The nanoparticles may be made using any suitable technique, or the nanoparticles can be purchased from a commercial supplier. For instance, MACH I, Inc., King of Prussia, Pa. sells Fe2O3 nanoparticles under the trade names NANOCAT® Superfine Iron Oxide (SFIO) and NANOCAT® Magnetic Iron Oxide. The NANOCAT® Superfine Iron Oxide (SFIO) is amorphous ferric oxide in the form of a free flowing powder, with a particle size of about 3 nm, a specific surface area of about 250 m2/g, and a bulk density of about 0.05 g/mL. The NANOCAT® Superfine Iron Oxide (SFIO) is synthesized by a vapor-phase process, which renders it free of impurities that may be present in conventional catalysts, and is suitable for use in food, drugs, and cosmetics. The NANOCAT® Magnetic Iron Oxide is a free flowing powder with a particle size of about 25 nm and a surface area of about 40 m2/g.

Preferably, the selection of an appropriate nanoparticle catalyst and/or oxidant will take into account such factors as stability and preservation of activity during storage conditions, low cost and abundance of supply. Preferably, the nanoparticle additive will be a benign material.
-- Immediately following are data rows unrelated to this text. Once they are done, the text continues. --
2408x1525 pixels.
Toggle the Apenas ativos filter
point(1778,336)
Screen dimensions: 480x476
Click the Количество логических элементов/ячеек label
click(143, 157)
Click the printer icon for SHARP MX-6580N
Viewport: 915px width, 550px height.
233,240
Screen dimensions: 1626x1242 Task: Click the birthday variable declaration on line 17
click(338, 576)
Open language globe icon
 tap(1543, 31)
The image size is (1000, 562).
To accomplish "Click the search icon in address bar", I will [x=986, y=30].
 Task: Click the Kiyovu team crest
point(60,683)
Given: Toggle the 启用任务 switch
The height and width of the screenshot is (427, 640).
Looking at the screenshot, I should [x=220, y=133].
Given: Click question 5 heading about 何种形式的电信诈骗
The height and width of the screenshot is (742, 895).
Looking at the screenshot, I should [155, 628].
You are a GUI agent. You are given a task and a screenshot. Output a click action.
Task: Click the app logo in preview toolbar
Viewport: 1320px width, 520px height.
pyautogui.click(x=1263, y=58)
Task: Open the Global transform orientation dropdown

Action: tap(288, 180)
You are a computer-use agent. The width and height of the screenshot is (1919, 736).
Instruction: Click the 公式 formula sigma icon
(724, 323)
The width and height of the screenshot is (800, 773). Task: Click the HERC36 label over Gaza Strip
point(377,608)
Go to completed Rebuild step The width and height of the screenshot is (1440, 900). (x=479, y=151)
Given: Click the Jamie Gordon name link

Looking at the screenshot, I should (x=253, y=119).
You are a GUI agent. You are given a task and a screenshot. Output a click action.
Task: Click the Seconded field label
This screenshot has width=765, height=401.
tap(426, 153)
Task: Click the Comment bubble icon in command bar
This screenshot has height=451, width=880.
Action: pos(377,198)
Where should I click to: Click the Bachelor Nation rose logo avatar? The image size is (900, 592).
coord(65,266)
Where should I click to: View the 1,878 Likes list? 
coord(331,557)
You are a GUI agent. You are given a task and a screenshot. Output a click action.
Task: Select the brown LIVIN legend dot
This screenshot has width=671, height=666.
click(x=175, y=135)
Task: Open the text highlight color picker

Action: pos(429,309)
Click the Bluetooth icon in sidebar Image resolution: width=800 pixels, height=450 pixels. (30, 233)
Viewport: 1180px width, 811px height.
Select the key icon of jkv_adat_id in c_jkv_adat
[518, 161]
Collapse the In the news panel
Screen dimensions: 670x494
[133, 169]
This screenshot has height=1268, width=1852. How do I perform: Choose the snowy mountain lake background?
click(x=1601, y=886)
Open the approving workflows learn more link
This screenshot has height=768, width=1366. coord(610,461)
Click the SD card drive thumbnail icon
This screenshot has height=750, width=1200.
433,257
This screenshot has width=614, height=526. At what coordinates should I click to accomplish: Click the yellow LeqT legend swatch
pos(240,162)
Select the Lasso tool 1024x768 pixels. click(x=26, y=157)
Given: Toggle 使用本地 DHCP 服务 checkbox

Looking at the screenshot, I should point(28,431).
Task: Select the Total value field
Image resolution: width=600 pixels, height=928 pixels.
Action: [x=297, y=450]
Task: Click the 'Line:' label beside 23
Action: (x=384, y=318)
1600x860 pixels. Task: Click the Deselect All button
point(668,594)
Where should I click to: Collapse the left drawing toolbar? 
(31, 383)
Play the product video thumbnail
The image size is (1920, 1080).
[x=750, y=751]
Further, it is preferred that the nanoparticles do not react or form unwanted byproducts during smoking.

In selecting a nanoparticle additive, various thermodynamic considerations may be taken into account, to ensure that oxidation and/or catalysis will occur efficiently, as will be apparent to the skilled artisan. For example, FIG. 1 shows a thermodynamic analysis of the Gibbs Free Energy and Enthalpy temperature dependence for the oxidation of carbon monoxide to carbon dioxide. FIG. 2 shows the temperature dependence of the percentage of carbon dioxide conversion with carbon to form carbon monoxide.

In a preferred embodiment, metal oxide nanoparticles are used. Any suitable metal oxide in the form of nanoparticles may be used. Optionally, one or more metal oxides may also be used as mixtures or in combination, where the metal oxides may be different chemical entities or different forms of the same metal oxide.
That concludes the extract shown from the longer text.